Problem details »
Scan the records for the string "logo" and copy every line that holds it.
= = = =
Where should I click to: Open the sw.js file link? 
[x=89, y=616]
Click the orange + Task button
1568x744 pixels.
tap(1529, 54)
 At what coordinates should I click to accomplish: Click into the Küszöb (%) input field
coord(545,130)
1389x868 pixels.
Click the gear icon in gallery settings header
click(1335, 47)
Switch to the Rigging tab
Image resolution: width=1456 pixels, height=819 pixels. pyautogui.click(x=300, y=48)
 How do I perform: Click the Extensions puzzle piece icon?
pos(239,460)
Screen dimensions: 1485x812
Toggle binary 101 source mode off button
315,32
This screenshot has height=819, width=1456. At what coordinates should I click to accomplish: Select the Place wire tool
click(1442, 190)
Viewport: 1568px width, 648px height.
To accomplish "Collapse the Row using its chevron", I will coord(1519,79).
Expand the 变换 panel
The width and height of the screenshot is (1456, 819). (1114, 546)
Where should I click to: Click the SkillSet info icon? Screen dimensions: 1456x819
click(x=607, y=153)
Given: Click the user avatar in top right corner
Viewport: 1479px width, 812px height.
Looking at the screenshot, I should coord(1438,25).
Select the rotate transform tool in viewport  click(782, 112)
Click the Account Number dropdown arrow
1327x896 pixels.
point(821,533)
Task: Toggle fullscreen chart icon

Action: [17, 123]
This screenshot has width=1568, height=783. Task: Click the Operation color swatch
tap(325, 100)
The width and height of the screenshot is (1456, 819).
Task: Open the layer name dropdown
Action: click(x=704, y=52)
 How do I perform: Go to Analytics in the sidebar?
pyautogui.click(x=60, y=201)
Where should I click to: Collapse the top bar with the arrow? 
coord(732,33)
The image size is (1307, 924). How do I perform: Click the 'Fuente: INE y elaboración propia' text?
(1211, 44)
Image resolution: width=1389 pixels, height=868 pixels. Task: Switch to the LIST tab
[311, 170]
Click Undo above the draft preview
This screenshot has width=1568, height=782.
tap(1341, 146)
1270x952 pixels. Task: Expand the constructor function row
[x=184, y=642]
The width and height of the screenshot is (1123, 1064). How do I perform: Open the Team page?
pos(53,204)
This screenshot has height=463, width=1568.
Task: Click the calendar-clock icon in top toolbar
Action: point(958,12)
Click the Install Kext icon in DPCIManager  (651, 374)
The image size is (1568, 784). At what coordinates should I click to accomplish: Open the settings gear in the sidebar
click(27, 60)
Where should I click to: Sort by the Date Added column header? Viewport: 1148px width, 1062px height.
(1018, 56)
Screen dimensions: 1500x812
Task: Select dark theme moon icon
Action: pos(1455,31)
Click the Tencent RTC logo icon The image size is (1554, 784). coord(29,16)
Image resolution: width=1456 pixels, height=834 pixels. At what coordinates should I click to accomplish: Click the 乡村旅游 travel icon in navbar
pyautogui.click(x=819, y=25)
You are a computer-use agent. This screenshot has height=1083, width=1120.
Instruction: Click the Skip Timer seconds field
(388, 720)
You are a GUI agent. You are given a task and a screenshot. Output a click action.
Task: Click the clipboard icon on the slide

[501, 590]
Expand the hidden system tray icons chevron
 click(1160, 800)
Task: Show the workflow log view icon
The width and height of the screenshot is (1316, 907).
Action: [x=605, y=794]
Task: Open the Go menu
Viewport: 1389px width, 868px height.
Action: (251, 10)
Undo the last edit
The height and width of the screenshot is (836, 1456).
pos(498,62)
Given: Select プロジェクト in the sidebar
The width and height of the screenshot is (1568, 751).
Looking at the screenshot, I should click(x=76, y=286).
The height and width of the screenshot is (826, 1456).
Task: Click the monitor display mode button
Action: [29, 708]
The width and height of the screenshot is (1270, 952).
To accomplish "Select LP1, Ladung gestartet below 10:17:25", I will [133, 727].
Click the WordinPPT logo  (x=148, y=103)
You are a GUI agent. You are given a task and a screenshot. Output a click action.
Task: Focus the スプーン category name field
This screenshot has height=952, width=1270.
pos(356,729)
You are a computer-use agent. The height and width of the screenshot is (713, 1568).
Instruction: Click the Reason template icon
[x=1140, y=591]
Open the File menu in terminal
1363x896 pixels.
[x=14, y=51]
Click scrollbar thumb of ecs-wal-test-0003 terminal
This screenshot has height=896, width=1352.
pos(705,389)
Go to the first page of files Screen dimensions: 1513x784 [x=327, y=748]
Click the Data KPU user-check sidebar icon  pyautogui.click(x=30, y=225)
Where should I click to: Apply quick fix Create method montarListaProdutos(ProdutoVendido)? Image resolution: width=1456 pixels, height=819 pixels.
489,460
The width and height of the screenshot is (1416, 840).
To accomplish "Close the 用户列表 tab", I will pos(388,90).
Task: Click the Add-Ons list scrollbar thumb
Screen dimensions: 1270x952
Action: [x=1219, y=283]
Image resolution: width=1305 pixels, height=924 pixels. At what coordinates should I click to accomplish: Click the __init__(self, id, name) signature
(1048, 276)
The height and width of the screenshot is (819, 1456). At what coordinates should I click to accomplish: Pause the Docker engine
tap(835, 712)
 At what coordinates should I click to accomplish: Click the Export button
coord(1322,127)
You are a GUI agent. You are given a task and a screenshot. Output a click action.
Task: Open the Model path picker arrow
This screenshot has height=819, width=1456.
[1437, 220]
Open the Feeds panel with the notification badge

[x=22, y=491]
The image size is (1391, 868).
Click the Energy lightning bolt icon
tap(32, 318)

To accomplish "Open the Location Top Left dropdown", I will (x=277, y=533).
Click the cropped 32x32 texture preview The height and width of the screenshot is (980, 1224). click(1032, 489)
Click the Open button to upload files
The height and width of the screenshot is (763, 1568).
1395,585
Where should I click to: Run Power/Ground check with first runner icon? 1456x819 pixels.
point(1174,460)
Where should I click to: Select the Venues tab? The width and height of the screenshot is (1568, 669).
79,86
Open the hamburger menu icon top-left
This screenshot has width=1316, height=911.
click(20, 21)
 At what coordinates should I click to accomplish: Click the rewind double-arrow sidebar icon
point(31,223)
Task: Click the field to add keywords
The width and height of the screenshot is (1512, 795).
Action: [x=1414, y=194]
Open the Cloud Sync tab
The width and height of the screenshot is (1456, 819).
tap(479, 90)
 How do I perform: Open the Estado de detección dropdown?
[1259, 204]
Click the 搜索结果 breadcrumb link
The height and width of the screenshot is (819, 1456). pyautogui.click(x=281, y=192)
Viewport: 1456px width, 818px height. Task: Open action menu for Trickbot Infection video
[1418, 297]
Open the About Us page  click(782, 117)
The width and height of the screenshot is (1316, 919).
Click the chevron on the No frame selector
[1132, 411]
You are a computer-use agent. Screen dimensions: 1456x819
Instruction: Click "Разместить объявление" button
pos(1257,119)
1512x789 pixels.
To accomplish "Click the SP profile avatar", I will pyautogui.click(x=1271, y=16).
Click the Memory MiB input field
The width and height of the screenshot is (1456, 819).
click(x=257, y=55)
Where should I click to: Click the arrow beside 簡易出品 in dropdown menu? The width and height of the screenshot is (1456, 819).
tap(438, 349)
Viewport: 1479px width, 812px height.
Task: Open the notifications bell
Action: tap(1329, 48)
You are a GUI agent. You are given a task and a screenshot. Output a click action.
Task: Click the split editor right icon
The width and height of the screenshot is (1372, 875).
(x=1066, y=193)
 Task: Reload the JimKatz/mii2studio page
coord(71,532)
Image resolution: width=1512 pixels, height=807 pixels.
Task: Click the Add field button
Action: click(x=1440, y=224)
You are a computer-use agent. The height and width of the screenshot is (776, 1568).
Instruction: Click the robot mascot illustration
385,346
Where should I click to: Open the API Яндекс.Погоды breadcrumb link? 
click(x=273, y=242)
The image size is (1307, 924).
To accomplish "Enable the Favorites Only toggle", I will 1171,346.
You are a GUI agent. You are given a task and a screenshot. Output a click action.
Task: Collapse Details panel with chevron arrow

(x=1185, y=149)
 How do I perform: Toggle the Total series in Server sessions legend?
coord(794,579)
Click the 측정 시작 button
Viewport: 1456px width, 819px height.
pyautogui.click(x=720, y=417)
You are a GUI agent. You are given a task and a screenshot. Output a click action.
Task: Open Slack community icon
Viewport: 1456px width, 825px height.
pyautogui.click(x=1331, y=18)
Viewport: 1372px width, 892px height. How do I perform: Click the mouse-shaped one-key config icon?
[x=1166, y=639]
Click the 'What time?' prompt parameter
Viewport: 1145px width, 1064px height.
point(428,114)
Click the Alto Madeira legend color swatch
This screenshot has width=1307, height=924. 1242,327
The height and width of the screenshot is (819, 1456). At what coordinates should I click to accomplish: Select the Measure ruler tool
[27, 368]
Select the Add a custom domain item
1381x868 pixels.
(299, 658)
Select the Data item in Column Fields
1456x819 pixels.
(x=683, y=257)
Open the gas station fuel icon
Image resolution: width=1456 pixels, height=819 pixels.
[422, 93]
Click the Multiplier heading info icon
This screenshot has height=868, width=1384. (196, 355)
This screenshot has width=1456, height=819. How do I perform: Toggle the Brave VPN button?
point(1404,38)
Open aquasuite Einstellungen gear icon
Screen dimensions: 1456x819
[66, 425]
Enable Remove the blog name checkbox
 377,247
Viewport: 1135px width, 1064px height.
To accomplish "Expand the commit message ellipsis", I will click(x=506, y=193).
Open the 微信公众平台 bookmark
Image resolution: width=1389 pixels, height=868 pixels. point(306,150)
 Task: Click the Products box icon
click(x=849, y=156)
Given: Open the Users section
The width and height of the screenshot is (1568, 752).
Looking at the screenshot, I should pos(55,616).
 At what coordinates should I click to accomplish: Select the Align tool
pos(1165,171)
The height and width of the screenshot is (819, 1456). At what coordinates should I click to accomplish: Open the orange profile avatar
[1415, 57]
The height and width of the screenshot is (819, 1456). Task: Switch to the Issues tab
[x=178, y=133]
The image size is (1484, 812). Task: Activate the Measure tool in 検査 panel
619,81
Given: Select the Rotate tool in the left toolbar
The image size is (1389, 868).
= = = =
Solution for this exercise »
Click the Tencent RTC logo icon The image size is (1554, 784). coord(29,16)
Click the WordinPPT logo  (x=148, y=103)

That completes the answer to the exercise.